Consider the trace of the density operator in orthonormal basis \(\{|\phi_n\rangle\}\) : ( remember that the pure state \(|\psi_i\rangle\) is normalized and fractional populations of mix state equal to 1.)
\[\text{Tr}(\rho)=\sum_n\langle\phi_n|\rho|\phi_n\rangle\\
=\sum_n\langle\phi_n|\bigg(\sum_ip_i|\psi_i\rangle\langle\psi_i|\bigg)|\phi_n\rangle\\
=\sum_{i,n}p_i\langle\phi_n|\psi_i\rangle\langle\psi_i|\phi_n\rangle\\
=\sum_i p_i\bigg(\sum_n\langle\psi_i|\phi_n\rangle\langle\phi_n|\psi_i\rangle\bigg)\\
=\sum_ip_i\langle\psi_i|\psi_i\rangle\\
=\sum_ip_i=1\\
\Rightarrow \text{Tr}(\rho)=1
\]
In situations wherein the normalization does not hold, the average of phyical quantity is given as:
\[|\Omega|=\frac{\sum_ip_i\langle\psi_i|\Omega|\psi_i\rangle}{\sum_ip_i}=\frac{\text{Tr}(\rho\Omega)}{\text{Tr}(\rho)}
\]
Then we calculate the trace of the square of a density operator:
\[\text{Tr}(\rho^2)=\sum_m\langle\phi_m|\rho^2|\phi_m\rangle\\
=\sum_{m,n}\langle\phi_m|\rho|\phi_n\rangle\langle\phi_n|\rho|\phi_m\rangle\\
=\sum_{m,n}\bigg[\langle\phi_m|\bigg(\sum_ip_i|\psi_i\rangle\langle\psi_i|\bigg)|\phi_n\rangle\bigg]\bigg[\langle\phi_n|\bigg(\sum_jp_j|\psi_j\rangle\langle\psi_j|\bigg)|\phi_m\rangle\bigg]\\
=\sum_{i,j,m,n}p_ip_j\langle\phi_m|\psi_i\rangle\langle\psi_i|\phi_n\rangle\langle\phi_n|\psi_j\rangle\langle\psi_j|\phi_m\rangle\\
=\sum_{i,j,m}p_ip_j\langle\phi_m|\psi_i\rangle\bigg(\sum_n\langle\psi_i|\phi_n\rangle\langle\phi_n|\psi_j\rangle\bigg)\langle\psi_j|\phi_m\rangle\\
\text{suppose that pure states }|\psi_i\rangle \text{ are orthonormal,then:}\\
=\sum_{i,j,m}p_ip_j\langle\phi_m|\psi_i\rangle\delta_{ij}\langle\psi_j|\phi_m\rangle\\
=\sum_ip_i^2\bigg(\sum_m\langle\psi_i|\phi_m\rangle\langle\phi_m|\psi_i\rangle\bigg)\\
=\sum_ip_i^2\langle\psi_i|\psi_i\rangle\\
=\sum_ip_i^2\leq\bigg(\sum_ip_i\bigg)^2\\
\Rightarrow \text{Tr}(\rho^2)\leq[\text{Tr}(\rho)]^2
\]
For a pure state, the density operator is: (\(p_i=1\))

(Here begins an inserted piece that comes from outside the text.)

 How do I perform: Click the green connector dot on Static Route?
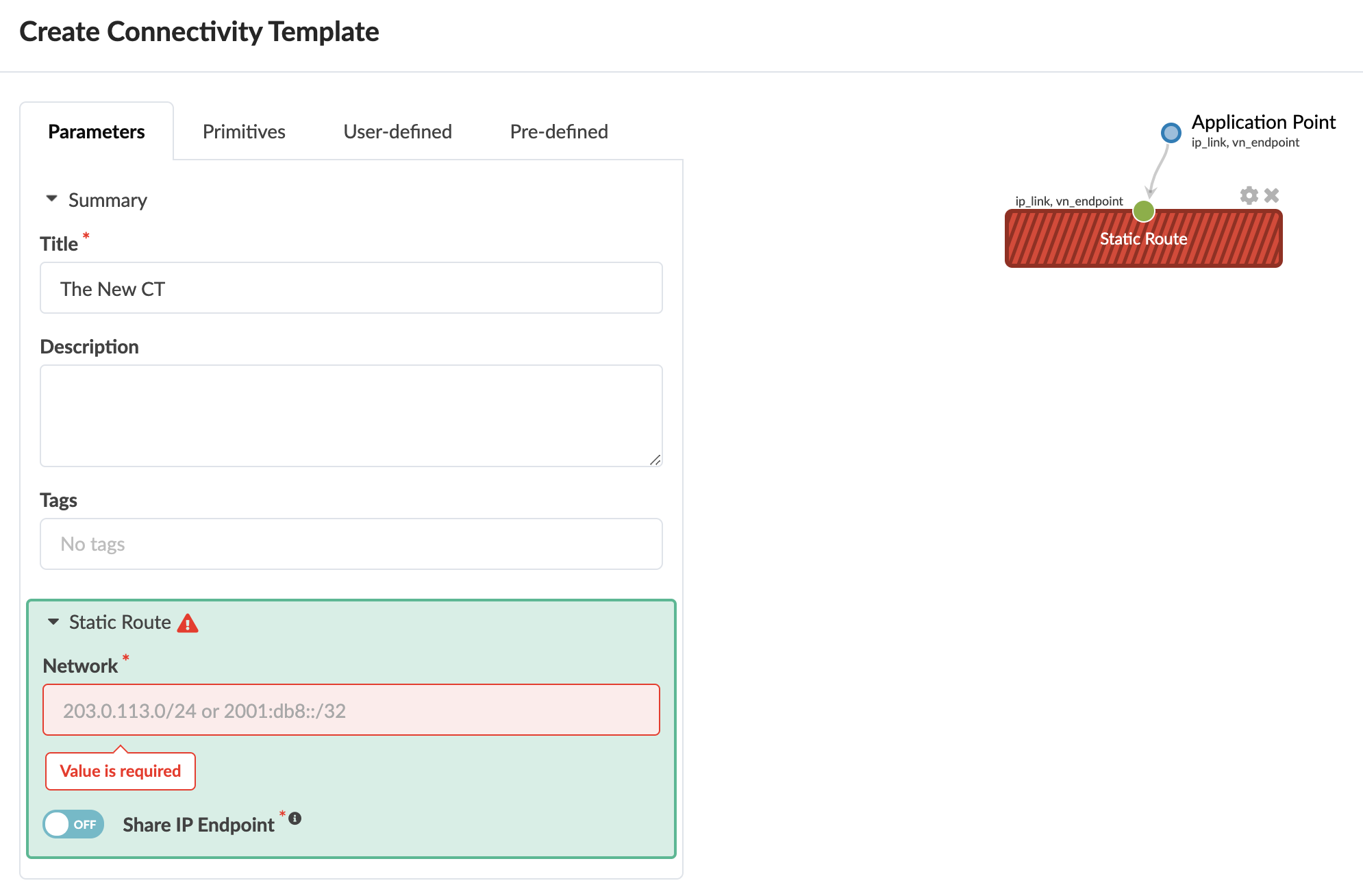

\[\rho=|\psi_{i0}\rangle\langle\psi_{i0}|
\]
Therefore:
\[\rho^2=|\psi_{i0}\rangle\langle\psi_{i0}|\psi_{i0}\rangle\langle\psi_{i0}|=|\psi_{i0}\rangle\langle\psi_{i0}|=\rho\\
\text{Tr}(\rho^2)=\text{Tr}(\rho)=1
\]
The above suggests that \(\text{Tr}(\rho^2)\) has its maximum of 1 when the ensemble is pure and normalized. For a mixed ensemble, \(\text{Tr}(\rho^2)\) is a positive number whose value is less than 1.